ANALYSTS SAY INTERNET WILL BOOM ONCE DANGERS ARE REMOVED

By CBR Staff Writer

The Gartner Group’s Dataquest subsidiary forecasts that 82 million computers will be internet-connected by 1998 and, by 2001, the internet software and services market will be a $32bn industry. The analysts say it is increased internet usage in the business sector that is driving up the numbers of personal computers, a 71% increase from 1996. The market will continue to grow through the year 2001, and Dataquest says over 268 million computers will be connected to the internet. Again, they attribute this exponential growth to the business market. Businesses that already pay for desktop computers for employees increasingly recognize the incremental benefit of adding internet access, says Kathryn Hale, principal analyst for Dataquest’s internet and Enterprise Strategies Worldwide programme. She adds: Within two years, extranet access will become increasingly important for business PC users, just to get the job done… by 2001 it will become nearly pointless to pay for an employee’s desktop computer without including internet access. Accompanying this dramatic growth in internet users is an internet software and services market, forecast to grow by 60% in 1997, and generating $12.2bn revenues, up from $7.5bn last year. By 2001, Dataquest predicts the Internet software and services market will be over $32.2bn. At $7bn in 1997, the services market is nearly 12 times the size of the internet software market, and services are moving towards $29bn by 2001, says Hale. Annual fees per active seat are headed downward from $147 in 1996 to $108 in 2001, but the rapid growth in the number of seats points to a market opportunity worthy of the largest telecommunications company. A recent survey of 930 respondents by World Research Inc suggests that Dataquest is correct.
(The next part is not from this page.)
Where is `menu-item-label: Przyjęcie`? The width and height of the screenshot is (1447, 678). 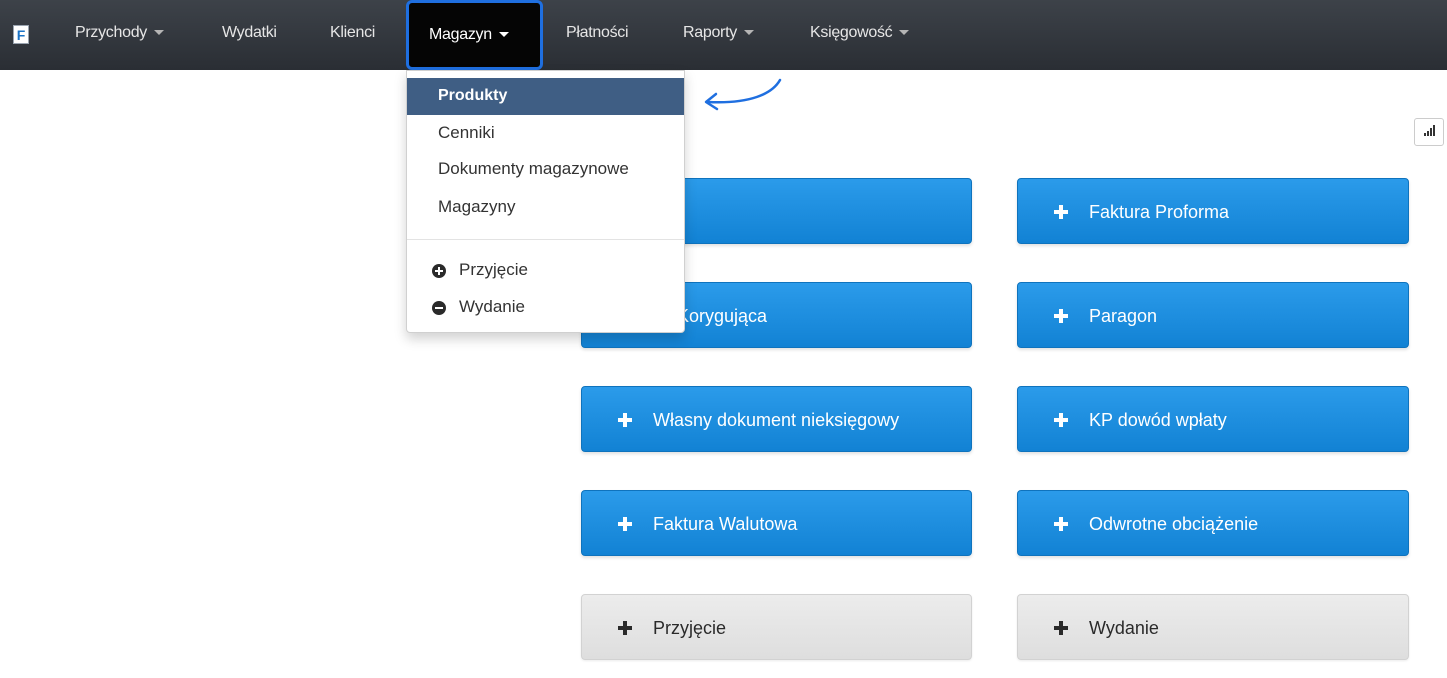 menu-item-label: Przyjęcie is located at coordinates (494, 270).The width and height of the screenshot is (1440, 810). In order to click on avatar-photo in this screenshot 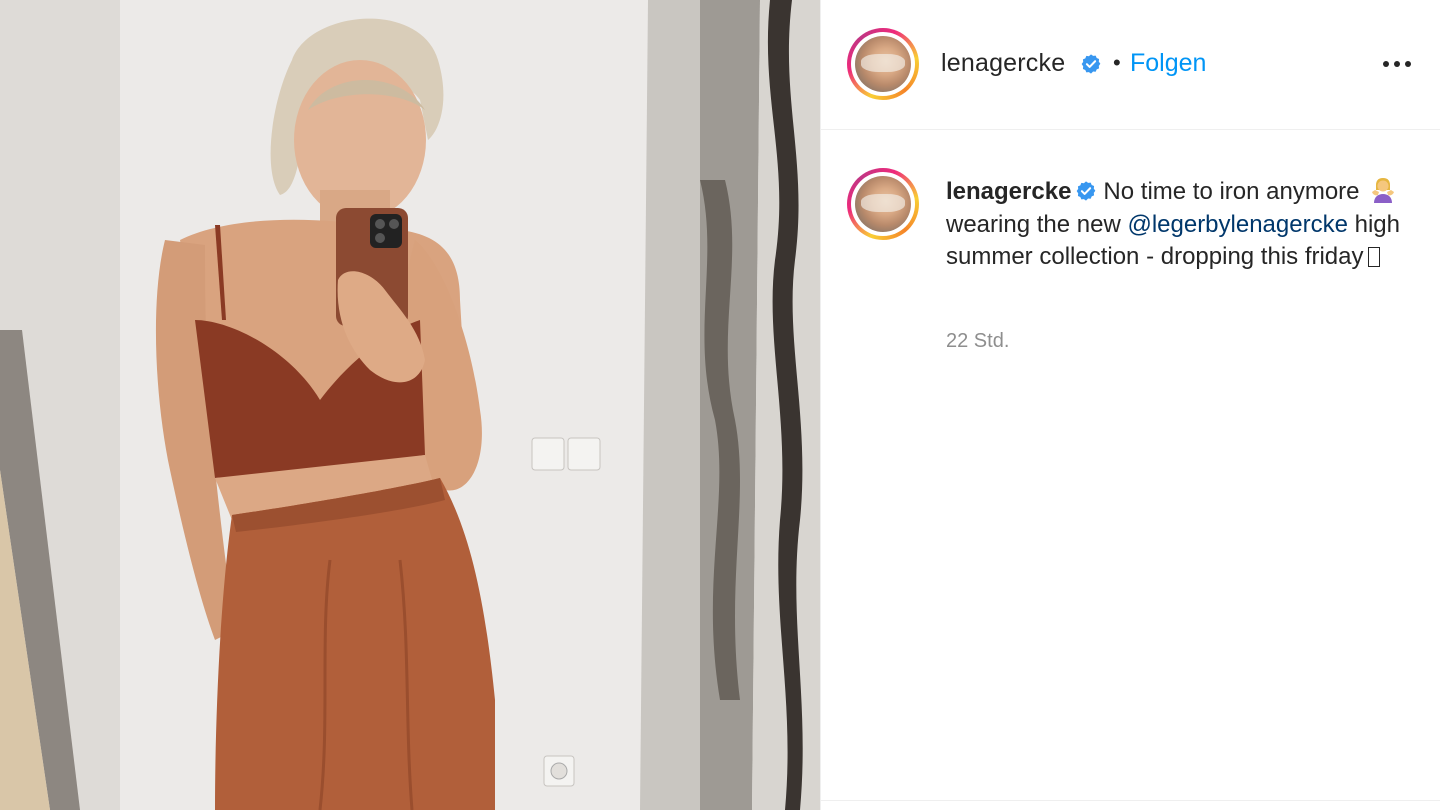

Re-invention of the enterprise

Electronic commerce will generate big revenues and profits, but it’s still seen as a risky business by most users. Of respondents, 70% say that security for e-commerce is inadequate at present. They believe that it is no more secure than providing a credit card number over the web and the overriding objection to e-commerce is the possibility of being robbed by internet hackers or pirates. Other obstacles cited are a lack of choice and the problem of not being able to see or touch the products. Assuming security concerns are allayed, respondents say that the most likely purchases are computer software, followed by airline tickets and music or videos. Gregory Harmon, director of research for the San Jose, Californian research group, believes: Once internet users perceive that security issues have been resolved, e-commerce should explode. Similarly, The Aberdeen Group’s new report is entitled The Dollars and Sense of the New Electronic Commerce: Business-to-Business Electronic Commerce in Transition. The author, David Alschuler, concludes: New electronic commerce is leading the re-invention of large portions of the enterprise and its business application environment using internet technologies to deliver applications which support re- engineered, more effective business process models. He adds: This is a business and technology transition which has parallels in the shift from mainframe to client-server architectures and is likely to be equally significant. The report proposes an analytical framework through which electronic commerce products and suppliers can be compared, with a special focus on procurement-to-purchase process automation and EDI. Seventeen suppliers are profiled. The report costs $1,495 per copy and can be ordered from Aberdeen’s Web page at www.aberdeen.com.